__EXERCISE GOAL__:
For every line in the material below that holds "agent", report the line.

__RECORDS SHOWN__:
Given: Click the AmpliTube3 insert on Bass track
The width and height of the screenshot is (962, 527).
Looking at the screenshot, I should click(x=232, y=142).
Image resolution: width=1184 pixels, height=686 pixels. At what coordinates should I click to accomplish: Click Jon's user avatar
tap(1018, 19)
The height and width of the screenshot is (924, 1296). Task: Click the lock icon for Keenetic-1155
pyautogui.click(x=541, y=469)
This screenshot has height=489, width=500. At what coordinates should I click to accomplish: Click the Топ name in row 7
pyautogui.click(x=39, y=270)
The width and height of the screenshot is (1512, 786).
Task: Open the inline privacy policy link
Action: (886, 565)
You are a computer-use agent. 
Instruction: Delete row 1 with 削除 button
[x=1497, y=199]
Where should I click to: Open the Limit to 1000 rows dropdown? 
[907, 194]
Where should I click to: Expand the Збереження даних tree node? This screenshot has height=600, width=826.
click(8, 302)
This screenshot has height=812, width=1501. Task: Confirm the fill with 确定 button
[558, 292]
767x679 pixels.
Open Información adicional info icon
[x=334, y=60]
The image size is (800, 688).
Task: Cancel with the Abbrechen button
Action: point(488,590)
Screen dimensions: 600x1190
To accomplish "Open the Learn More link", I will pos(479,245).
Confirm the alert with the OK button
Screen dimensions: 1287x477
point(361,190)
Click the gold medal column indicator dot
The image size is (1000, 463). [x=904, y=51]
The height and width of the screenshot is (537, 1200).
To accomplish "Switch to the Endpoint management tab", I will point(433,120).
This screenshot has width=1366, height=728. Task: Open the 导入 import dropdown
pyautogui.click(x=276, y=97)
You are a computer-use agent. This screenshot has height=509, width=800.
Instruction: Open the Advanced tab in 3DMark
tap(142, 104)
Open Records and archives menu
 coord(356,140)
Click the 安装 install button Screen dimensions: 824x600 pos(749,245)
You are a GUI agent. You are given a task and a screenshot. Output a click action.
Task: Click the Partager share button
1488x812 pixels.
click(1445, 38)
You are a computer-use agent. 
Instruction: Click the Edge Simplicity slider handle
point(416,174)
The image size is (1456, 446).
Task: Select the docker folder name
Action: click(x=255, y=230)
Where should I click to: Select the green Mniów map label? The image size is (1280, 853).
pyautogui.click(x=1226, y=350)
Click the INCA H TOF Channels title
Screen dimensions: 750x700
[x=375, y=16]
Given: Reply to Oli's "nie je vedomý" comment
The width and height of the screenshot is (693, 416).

__RESULT OF THE TASK__:
You are a computer-use agent. 
You are a computer-use agent. This screenshot has height=509, width=800.
You are a GUI agent. You are given a task and a screenshot. Output a click action.
You are a computer-use agent. 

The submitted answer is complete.